Question

An equi-convex lens $(\mu =\frac{3}{2})$ has radius of curvature of magnitude $20\text{cm}$. Which one of the following options best describe the image formed of an object of height $2\text{cm}$ placed $30\text{cm}$ from the lens?

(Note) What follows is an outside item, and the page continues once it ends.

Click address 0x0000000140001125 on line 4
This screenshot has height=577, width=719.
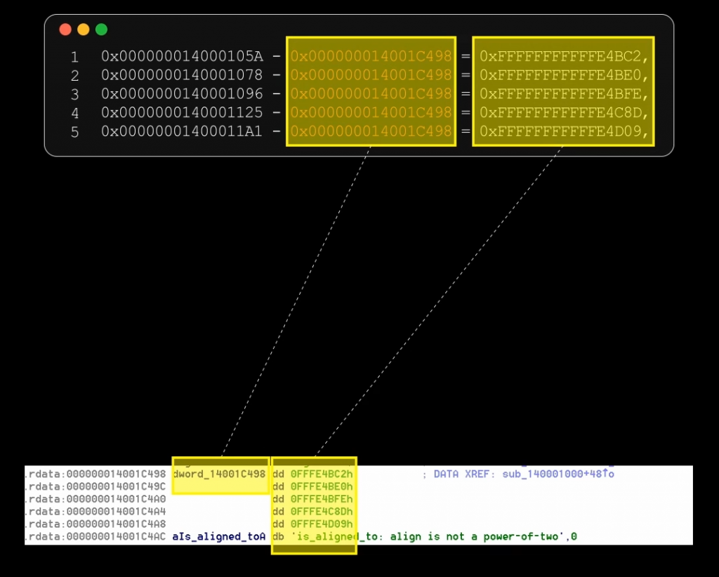tap(182, 112)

• A. Virtual, upright, height $=1\text{cm}$
• B. Virtual, upright, height $=0.5\text{cm}$
• C. Real, inverted, height $=4\text{cm}$
• D. Real, inverted, height $=1\text{cm}$

Answer 1

The correct option is C Real, inverted, height $=4\text{cm}$

Given,
Magnitude of radius of curvature, $R=20\text{cm}$
Height of object, $h_0=2\text{cm}$
Object distance , $u=-30\text{cm}$

Using,
$\frac{1}{f}=(\mu -1)(\frac{1}{R_1}-\frac{1}{R_2})$

We know that, for the equi-convex lens, $R_1=-R_2$
So, $R_1=20\text{cm}$ and $R_2=-20\text{cm}$
Substituting the values,

$\Rightarrow \frac{1}{f}=(\frac{3}{2}-1)[\frac{1}{20}-(-\frac{1}{20})]$

$\Rightarrow \frac{1}{f}=\left(\frac{1}{2}\right)\times \frac{2}{20}$

$\therefore f=20\text{cm}$

Applying lens formula, $\frac{1}{f}=\frac{1}{v}-\frac{1}{u}$

We have,

$\frac{1}{20}=\frac{1}{v}+\frac{1}{30}$

$\Rightarrow \frac{1}{v}=\frac{1}{20}-\frac{1}{30}$

$\Rightarrow \frac{1}{v}=\frac{10}{600}$

$\therefore v=60\text{cm}$

Now applying magnification formula,

$m=\frac{h_i}{h_0}=\frac{v}{u}$

$\Rightarrow h_i=\frac{v}{u}\times h_0$

$\therefore h_i=\frac{60}{-30}\times 2=-4\text{cm}$

Since, the magnification is negative, we can conclude that the image is inverted.

Hence, option $\left(c\right)$ is correct answer.